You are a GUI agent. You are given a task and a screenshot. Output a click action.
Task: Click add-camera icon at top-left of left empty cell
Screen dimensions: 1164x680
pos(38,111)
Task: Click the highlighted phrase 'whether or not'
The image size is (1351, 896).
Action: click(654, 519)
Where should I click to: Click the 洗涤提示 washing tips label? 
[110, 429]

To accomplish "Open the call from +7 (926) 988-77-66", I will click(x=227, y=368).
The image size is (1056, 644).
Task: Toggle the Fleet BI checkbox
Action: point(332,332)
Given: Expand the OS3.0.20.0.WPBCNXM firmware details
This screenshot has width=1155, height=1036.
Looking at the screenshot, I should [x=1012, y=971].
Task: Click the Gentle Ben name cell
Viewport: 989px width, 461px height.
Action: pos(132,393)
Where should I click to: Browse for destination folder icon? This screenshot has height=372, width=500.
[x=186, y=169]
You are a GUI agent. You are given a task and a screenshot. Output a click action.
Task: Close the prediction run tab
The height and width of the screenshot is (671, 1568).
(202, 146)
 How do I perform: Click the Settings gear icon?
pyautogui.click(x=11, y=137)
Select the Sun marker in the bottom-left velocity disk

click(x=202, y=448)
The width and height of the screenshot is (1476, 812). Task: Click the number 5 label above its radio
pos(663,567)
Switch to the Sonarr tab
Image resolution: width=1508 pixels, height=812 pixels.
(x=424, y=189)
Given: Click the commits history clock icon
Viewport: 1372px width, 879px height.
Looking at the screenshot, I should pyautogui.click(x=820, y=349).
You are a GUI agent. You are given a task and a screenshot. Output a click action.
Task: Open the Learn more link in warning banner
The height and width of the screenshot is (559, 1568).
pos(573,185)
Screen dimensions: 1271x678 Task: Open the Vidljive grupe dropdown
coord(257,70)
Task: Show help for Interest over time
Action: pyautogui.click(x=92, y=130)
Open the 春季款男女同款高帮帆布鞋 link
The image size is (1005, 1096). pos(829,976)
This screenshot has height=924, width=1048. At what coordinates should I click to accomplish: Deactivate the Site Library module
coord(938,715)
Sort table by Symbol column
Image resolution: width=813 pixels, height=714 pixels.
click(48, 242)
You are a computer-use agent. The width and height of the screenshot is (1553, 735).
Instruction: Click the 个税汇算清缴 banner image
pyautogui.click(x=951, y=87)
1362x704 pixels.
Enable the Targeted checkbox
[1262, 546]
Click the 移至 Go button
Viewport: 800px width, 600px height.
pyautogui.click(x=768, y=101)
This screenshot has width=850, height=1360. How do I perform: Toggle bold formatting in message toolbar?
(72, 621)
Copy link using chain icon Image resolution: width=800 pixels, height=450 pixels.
========
* _What you need to do_: The answer must reproduce all of the entries exactly.

* _Written answer_:
You are a GUI agent. You are given a task and a screenshot. Output a click action.
Task: Click add-camera icon at top-left of left empty cell
Screen dimensions: 1164x680
pos(38,111)
Task: Click the highlighted phrase 'whether or not'
The image size is (1351, 896).
Action: click(654, 519)
Where should I click to: Click the 洗涤提示 washing tips label? 
[110, 429]

To accomplish "Open the call from +7 (926) 988-77-66", I will click(x=227, y=368).
The image size is (1056, 644).
Task: Toggle the Fleet BI checkbox
Action: point(332,332)
Given: Expand the OS3.0.20.0.WPBCNXM firmware details
This screenshot has width=1155, height=1036.
Looking at the screenshot, I should [x=1012, y=971].
Task: Click the Gentle Ben name cell
Viewport: 989px width, 461px height.
Action: pos(132,393)
Where should I click to: Browse for destination folder icon? This screenshot has height=372, width=500.
[x=186, y=169]
You are a GUI agent. You are given a task and a screenshot. Output a click action.
Task: Close the prediction run tab
The height and width of the screenshot is (671, 1568).
(202, 146)
 How do I perform: Click the Settings gear icon?
pyautogui.click(x=11, y=137)
Select the Sun marker in the bottom-left velocity disk

click(x=202, y=448)
The width and height of the screenshot is (1476, 812). Task: Click the number 5 label above its radio
pos(663,567)
Switch to the Sonarr tab
Image resolution: width=1508 pixels, height=812 pixels.
(x=424, y=189)
Given: Click the commits history clock icon
Viewport: 1372px width, 879px height.
Looking at the screenshot, I should pyautogui.click(x=820, y=349).
You are a GUI agent. You are given a task and a screenshot. Output a click action.
Task: Open the Learn more link in warning banner
The height and width of the screenshot is (559, 1568).
pos(573,185)
Screen dimensions: 1271x678 Task: Open the Vidljive grupe dropdown
coord(257,70)
Task: Show help for Interest over time
Action: pyautogui.click(x=92, y=130)
Open the 春季款男女同款高帮帆布鞋 link
The image size is (1005, 1096). pos(829,976)
This screenshot has height=924, width=1048. At what coordinates should I click to accomplish: Deactivate the Site Library module
coord(938,715)
Sort table by Symbol column
Image resolution: width=813 pixels, height=714 pixels.
click(48, 242)
You are a computer-use agent. The width and height of the screenshot is (1553, 735).
Instruction: Click the 个税汇算清缴 banner image
pyautogui.click(x=951, y=87)
1362x704 pixels.
Enable the Targeted checkbox
[1262, 546]
Click the 移至 Go button
Viewport: 800px width, 600px height.
pyautogui.click(x=768, y=101)
This screenshot has width=850, height=1360. How do I perform: Toggle bold formatting in message toolbar?
(72, 621)
Copy link using chain icon Image resolution: width=800 pixels, height=450 pixels.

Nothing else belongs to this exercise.